Induction of liver cell haem oxygenase in iron-overloaded rats.

作者信息

Ibrahim N G, Hoffstein S T, Freedman M L

出版信息

Biochem J. 1979 May 15;180(2):257-63. doi: 10.1042/bj1800257.

Abstract

Rats were chronically iron-overloaded by intraperitonel injections of iron-dextran. Electron microscopy revealed that the excess iron was deposited in ferritin-like particles packed in lysosomes and scattered in hepatic cytoplasm. No mitochondrial iron deposition or damage was seen. Furthermore, mitochondrial preparations from chronically iron-overloaded animals were found to be contaminated with lysosomes, which could explain previously reported increases in mitochondrial iron by chemical analysis. Mitochondrial function, as measured by cytochromes a-a3, b and c concentrations as well as activity of the rate-limiting enzyme of haem synthesis, delta-aminolaevulinate synthetase, was not diminished by chronic iron-overloading. Microsomal haem was decreased by 30% at the time that haem oxygenase, the rate-limiting enzyme of haem degradation, was increased approx. 3-fold. Animals were given a single intraperitoneal injection of iron-dextran and the activities of delta-aminolaevulinate synthetase and haem oxygenase were measured over 24 h. delta-Aminolaevulinate synthetase activity increased approx. 2-fold in these acutely iron-overloaded rat livers, but at a time after the increase in haem oxygenase.
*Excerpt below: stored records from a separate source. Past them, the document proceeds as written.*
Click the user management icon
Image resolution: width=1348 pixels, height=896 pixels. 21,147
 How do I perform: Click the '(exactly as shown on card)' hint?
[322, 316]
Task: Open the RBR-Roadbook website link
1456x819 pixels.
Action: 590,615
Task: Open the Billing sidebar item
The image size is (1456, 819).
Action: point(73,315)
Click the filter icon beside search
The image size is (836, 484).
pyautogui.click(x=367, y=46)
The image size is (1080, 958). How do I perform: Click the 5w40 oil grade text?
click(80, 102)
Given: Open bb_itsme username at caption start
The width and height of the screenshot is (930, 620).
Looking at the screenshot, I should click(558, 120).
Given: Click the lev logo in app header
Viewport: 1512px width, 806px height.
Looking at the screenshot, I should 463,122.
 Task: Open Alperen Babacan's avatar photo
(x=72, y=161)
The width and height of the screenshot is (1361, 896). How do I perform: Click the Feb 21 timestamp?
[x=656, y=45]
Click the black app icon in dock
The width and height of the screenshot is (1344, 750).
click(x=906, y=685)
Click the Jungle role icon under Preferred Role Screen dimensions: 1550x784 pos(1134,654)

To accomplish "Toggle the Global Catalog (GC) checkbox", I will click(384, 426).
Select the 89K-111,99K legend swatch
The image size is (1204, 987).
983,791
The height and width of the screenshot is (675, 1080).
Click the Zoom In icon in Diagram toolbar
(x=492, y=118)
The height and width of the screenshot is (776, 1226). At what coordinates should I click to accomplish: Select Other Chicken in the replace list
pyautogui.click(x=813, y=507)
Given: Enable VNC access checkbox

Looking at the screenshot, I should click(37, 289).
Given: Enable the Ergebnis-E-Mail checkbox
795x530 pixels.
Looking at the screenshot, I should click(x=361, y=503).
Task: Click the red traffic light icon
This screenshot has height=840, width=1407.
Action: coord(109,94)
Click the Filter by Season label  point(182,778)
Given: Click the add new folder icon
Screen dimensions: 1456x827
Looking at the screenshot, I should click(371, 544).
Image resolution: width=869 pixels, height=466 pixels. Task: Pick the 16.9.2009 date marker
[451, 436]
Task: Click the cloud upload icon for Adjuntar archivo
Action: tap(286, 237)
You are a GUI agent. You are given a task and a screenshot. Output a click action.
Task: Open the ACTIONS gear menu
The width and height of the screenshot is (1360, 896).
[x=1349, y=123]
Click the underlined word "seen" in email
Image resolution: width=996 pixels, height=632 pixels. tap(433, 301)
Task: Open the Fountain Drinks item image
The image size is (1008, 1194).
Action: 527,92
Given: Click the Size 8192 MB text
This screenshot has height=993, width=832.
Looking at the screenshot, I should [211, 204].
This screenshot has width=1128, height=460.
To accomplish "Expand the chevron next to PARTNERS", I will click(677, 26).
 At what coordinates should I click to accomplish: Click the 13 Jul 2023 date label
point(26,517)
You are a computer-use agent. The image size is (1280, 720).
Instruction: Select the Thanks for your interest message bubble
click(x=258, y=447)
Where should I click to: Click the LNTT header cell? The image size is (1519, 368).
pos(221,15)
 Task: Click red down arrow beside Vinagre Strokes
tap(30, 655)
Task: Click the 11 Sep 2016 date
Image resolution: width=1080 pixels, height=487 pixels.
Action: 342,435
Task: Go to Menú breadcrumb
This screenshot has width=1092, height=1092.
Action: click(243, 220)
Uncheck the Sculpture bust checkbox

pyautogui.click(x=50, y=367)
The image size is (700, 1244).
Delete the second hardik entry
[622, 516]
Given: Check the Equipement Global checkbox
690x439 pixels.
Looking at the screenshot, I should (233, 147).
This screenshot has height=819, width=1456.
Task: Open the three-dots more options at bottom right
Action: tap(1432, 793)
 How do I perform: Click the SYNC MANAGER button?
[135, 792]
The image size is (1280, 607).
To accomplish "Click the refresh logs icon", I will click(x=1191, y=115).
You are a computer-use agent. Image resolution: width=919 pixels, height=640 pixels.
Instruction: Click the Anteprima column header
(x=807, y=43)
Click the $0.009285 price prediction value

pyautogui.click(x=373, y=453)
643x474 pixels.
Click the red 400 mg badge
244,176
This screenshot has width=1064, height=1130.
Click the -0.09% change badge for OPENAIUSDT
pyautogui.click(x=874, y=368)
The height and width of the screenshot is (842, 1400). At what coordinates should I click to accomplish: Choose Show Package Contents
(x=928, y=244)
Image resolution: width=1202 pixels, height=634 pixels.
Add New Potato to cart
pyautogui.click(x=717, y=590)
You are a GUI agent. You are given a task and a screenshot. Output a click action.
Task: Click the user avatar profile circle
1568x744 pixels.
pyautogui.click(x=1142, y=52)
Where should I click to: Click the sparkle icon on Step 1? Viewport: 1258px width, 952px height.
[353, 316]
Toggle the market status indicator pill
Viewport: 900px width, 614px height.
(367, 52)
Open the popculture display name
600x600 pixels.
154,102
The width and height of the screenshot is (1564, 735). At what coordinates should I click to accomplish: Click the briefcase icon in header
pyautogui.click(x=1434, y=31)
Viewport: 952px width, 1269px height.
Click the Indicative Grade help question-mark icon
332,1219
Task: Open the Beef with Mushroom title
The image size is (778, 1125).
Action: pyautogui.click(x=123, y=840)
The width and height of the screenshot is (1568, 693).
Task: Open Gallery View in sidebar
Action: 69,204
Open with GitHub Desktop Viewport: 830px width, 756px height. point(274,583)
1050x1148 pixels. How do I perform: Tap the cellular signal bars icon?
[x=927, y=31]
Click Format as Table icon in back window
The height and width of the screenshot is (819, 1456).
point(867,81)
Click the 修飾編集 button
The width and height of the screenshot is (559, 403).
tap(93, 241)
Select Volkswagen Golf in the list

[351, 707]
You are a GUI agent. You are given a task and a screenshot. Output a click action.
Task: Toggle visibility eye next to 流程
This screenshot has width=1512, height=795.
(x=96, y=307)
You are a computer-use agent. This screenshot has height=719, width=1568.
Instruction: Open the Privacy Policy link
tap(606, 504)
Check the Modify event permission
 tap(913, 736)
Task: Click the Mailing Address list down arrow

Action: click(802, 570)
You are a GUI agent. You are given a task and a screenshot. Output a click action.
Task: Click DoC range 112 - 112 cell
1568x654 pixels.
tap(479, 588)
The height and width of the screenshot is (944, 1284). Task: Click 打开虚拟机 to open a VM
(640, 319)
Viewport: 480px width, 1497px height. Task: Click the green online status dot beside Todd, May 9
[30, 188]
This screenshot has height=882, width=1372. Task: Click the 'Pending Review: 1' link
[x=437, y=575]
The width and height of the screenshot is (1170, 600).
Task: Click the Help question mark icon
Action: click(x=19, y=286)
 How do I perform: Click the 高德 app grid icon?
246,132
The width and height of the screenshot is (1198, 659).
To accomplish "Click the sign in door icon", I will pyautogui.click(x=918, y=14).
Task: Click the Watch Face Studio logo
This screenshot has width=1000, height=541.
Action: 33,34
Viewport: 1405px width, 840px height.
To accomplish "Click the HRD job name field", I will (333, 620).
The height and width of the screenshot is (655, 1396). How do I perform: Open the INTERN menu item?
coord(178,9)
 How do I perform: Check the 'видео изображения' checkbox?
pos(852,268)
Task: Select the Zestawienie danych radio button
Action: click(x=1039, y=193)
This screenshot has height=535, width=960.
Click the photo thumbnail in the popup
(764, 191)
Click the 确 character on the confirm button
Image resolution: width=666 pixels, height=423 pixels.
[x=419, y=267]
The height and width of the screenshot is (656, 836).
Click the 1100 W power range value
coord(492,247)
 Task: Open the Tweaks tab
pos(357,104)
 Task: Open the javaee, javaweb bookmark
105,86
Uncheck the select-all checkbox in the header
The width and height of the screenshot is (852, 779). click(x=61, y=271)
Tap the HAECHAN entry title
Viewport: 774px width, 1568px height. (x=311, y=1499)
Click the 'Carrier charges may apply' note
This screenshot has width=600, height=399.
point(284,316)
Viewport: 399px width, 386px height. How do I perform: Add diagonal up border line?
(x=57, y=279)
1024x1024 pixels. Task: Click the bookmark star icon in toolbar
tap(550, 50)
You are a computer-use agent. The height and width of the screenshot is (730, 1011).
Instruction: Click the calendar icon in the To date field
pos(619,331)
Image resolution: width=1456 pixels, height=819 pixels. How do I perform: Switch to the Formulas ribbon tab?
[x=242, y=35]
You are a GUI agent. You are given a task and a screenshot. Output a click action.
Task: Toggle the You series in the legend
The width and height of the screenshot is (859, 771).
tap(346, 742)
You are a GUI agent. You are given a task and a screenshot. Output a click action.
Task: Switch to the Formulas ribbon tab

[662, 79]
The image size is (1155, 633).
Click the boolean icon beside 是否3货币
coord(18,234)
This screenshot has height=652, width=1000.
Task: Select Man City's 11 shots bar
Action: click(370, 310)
These results suggest that an early consequence of excess iron in liver is acceleration of the rate of haem degradation, possible by haem oxygenase.

摘要

通过腹腔注射右旋糖酐铁使大鼠长期铁过载。电子显微镜显示,过量的铁沉积在溶酶体中包裹的铁蛋白样颗粒中,并散在于肝细胞质中。未观察到线粒体铁沉积或损伤。此外,发现来自长期铁过载动物的线粒体提取物被溶酶体污染,这可以解释先前通过化学分析报道的线粒体铁增加。通过细胞色素a-a3、b和c的浓度以及血红素合成限速酶δ-氨基乙酰丙酸合成酶的活性来衡量的线粒体功能,并未因长期铁过载而降低。在血红素降解限速酶血红素加氧酶增加约3倍时,微粒体血红素减少了30%。给动物单次腹腔注射右旋糖酐铁,并在24小时内测量δ-氨基乙酰丙酸合成酶和血红素加氧酶的活性。在这些急性铁过载的大鼠肝脏中,δ-氨基乙酰丙酸合成酶活性增加了约2倍,但在血红素加氧酶增加之后。这些结果表明,肝脏中铁过量的早期后果是血红素降解速率加快,可能是通过血红素加氧酶实现的。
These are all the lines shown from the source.